In the entries below, find the line with "Where should I click to: Select the pan" and the line with "Expand the My Account plus sign". Return those two lines and all lines between them, exactly.

[[ RECORD SET open ]]

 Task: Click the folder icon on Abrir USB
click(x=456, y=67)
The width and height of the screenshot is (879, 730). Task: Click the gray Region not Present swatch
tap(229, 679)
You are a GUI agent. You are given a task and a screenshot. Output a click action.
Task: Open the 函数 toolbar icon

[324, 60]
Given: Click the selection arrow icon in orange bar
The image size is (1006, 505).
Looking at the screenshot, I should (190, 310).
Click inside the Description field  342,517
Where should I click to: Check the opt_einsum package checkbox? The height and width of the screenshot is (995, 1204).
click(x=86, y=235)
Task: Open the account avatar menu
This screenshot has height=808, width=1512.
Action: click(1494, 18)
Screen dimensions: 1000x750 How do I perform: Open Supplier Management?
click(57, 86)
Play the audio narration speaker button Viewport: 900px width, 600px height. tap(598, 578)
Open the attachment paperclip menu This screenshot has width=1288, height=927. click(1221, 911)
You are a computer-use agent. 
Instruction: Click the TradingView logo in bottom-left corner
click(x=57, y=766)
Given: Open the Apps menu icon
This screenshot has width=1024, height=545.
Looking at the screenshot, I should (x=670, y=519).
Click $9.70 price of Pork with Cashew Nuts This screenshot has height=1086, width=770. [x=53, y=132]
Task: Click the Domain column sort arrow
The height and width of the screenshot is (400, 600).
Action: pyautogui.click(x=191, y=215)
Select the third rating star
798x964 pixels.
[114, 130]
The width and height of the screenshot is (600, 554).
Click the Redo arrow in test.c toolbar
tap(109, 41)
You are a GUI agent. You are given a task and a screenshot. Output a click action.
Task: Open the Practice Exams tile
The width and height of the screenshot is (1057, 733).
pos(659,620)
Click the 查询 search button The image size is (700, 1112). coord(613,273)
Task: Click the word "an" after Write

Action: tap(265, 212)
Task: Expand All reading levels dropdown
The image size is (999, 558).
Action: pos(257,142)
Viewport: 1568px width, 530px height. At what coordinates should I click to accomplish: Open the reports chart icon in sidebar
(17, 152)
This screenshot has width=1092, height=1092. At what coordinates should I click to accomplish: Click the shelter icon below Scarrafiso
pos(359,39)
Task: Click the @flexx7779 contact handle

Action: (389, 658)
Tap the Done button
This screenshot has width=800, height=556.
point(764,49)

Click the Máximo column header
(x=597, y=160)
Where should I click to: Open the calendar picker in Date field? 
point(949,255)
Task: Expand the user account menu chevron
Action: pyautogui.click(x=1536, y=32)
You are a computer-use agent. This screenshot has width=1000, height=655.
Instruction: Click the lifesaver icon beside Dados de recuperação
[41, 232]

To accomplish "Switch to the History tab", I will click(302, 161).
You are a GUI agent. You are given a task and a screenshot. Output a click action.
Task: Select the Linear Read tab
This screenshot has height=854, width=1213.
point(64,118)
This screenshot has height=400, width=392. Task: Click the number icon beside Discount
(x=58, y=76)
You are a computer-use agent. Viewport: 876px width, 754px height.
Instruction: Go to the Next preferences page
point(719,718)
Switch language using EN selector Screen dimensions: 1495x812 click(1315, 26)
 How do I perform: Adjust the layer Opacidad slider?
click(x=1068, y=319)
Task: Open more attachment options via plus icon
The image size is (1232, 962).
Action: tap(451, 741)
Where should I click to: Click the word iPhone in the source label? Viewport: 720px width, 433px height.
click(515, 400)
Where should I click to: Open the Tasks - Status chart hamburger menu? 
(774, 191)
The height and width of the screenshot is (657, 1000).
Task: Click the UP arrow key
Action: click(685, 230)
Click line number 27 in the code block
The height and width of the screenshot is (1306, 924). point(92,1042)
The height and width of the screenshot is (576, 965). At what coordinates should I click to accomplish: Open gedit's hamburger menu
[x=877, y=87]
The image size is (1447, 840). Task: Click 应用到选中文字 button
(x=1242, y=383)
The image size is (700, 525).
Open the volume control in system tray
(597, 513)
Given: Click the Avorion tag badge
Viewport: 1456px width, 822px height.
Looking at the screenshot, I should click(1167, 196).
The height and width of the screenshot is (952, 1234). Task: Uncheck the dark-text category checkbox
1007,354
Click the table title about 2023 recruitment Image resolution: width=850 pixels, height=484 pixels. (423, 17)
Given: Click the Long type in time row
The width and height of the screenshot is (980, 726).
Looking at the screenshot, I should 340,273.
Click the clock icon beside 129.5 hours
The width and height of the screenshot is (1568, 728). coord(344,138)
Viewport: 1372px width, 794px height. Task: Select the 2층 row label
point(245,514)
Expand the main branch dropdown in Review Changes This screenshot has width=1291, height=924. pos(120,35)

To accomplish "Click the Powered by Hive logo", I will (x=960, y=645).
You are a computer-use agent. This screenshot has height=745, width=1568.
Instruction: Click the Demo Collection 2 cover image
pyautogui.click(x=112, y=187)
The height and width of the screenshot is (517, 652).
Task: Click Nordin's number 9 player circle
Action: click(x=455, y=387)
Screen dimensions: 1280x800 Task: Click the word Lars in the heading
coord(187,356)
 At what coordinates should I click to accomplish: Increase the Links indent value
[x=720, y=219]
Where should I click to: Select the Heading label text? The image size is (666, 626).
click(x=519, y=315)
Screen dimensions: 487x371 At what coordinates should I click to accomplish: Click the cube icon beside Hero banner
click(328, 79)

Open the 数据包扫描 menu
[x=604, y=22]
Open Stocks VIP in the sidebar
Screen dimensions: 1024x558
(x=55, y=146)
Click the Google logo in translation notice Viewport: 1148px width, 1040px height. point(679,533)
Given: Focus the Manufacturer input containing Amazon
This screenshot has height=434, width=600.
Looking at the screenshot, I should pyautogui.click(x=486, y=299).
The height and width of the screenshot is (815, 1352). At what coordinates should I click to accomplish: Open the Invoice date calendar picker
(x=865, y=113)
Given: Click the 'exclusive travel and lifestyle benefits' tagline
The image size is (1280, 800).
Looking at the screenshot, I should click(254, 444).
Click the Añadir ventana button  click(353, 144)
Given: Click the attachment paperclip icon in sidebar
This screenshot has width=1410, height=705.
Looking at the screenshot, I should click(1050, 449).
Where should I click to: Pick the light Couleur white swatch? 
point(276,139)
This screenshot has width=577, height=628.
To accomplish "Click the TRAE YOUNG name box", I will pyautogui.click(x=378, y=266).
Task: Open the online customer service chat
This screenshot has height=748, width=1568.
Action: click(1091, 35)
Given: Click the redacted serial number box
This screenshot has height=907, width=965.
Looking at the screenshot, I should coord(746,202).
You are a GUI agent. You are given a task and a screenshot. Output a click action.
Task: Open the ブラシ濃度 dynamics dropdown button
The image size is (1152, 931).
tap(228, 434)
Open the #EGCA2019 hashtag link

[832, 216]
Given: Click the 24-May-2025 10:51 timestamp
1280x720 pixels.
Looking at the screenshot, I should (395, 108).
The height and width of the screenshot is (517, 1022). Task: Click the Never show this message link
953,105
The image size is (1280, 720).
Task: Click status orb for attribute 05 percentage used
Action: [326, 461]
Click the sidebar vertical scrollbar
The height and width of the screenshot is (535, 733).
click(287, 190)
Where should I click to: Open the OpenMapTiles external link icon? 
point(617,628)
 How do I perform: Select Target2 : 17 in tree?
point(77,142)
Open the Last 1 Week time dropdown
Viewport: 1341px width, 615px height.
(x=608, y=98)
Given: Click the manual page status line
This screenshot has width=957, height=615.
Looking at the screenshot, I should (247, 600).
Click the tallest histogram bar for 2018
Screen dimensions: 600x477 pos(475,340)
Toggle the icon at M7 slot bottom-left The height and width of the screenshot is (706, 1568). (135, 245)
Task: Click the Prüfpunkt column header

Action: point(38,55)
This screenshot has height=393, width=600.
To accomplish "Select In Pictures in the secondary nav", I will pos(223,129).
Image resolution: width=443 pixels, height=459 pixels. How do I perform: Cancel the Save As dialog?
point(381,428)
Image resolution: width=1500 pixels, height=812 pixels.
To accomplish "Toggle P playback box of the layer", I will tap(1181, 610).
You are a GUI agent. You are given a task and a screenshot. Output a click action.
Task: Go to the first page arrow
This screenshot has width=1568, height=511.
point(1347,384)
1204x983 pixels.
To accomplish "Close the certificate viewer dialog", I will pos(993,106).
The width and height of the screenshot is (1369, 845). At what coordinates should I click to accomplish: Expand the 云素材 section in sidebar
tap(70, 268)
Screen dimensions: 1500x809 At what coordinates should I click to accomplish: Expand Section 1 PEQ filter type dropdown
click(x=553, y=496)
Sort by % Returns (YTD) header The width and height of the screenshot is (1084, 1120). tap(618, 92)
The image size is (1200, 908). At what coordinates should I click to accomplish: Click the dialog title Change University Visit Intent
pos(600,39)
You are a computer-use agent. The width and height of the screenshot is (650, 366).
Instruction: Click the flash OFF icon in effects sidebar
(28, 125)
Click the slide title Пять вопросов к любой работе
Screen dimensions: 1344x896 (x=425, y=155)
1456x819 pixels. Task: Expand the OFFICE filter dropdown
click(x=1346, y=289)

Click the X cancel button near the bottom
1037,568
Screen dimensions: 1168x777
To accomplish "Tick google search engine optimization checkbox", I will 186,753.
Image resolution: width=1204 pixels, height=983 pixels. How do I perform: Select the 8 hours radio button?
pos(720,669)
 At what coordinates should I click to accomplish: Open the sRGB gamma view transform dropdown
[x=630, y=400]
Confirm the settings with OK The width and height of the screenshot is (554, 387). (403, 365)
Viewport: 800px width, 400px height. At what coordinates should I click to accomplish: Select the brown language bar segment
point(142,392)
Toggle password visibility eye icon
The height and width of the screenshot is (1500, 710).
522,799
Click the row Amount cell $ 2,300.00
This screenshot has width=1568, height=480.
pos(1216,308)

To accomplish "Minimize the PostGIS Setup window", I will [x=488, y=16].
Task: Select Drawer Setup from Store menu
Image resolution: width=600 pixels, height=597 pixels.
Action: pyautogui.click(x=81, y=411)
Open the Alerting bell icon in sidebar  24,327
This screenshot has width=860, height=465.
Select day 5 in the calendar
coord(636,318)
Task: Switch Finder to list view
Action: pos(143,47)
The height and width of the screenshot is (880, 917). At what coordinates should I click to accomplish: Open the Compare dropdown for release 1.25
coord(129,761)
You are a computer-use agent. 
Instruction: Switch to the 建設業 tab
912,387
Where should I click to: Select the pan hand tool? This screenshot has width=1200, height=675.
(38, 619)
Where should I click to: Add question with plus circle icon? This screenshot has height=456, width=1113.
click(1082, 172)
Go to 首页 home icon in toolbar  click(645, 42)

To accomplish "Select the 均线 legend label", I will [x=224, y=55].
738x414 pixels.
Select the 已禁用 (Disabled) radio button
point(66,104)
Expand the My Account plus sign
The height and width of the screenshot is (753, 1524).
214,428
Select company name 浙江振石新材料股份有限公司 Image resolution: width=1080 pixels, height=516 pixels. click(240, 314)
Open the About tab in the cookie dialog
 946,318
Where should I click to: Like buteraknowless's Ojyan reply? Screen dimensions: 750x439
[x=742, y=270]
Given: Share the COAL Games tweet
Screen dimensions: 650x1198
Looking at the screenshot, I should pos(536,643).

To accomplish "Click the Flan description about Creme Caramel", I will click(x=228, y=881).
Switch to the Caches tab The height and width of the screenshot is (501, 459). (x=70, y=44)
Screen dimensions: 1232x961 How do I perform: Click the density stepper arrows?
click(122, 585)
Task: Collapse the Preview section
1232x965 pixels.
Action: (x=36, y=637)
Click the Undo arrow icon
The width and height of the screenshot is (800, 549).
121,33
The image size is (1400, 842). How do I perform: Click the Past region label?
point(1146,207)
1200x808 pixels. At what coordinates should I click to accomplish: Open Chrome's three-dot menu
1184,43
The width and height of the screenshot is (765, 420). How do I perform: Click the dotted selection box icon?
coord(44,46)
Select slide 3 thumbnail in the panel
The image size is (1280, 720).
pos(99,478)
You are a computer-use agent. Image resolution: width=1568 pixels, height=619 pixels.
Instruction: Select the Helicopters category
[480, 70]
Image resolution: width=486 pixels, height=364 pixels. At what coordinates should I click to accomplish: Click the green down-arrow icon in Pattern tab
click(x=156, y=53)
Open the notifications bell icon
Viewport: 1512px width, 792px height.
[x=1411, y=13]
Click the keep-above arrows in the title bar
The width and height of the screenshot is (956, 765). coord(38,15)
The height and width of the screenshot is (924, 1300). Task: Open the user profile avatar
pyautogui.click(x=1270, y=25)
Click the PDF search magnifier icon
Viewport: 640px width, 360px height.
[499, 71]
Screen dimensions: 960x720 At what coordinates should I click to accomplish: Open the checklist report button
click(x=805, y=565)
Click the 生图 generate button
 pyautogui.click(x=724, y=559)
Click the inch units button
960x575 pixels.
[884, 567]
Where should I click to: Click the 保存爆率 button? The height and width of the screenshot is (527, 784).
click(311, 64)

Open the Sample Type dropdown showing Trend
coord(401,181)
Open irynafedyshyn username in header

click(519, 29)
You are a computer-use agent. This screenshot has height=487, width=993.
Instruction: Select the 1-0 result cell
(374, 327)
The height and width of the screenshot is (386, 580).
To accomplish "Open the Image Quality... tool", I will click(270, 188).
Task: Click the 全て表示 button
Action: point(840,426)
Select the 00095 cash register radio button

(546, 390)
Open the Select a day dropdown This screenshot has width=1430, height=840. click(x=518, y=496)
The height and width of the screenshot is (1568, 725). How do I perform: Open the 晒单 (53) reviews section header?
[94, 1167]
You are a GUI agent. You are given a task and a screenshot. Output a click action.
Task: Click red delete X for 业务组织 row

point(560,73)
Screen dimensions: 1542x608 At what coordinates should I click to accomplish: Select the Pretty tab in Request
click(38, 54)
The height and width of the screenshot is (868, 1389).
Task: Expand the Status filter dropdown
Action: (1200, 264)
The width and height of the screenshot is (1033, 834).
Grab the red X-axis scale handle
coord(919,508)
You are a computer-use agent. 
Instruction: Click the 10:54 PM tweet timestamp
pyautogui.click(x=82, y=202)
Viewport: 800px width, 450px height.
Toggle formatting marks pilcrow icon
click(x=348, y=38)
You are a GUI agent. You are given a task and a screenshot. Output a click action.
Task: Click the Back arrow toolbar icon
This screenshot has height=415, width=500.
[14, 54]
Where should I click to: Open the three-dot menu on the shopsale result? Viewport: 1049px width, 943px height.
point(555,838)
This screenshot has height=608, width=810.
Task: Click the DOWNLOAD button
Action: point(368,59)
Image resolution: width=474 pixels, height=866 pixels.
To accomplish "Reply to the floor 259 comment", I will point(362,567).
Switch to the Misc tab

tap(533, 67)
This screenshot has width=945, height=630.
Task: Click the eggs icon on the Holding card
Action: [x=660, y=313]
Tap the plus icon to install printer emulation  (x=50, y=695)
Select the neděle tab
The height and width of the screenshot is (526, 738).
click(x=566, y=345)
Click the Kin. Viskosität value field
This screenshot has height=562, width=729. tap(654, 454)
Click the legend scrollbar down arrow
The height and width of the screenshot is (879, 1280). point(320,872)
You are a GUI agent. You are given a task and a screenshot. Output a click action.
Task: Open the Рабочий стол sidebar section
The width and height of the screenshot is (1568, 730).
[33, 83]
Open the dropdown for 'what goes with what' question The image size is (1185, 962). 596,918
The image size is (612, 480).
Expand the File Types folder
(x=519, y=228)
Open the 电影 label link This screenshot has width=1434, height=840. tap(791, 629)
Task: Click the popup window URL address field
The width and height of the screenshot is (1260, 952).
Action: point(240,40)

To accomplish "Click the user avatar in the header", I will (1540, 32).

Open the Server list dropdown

[[ RECORD SET closed ]]

REPLY TO THE EXERCISE
Where should I click to: Select the pan hand tool? This screenshot has width=1200, height=675.
(38, 619)
Where should I click to: Add question with plus circle icon? This screenshot has height=456, width=1113.
click(1082, 172)
Go to 首页 home icon in toolbar  click(645, 42)

To accomplish "Select the 均线 legend label", I will [x=224, y=55].
738x414 pixels.
Select the 已禁用 (Disabled) radio button
point(66,104)
Expand the My Account plus sign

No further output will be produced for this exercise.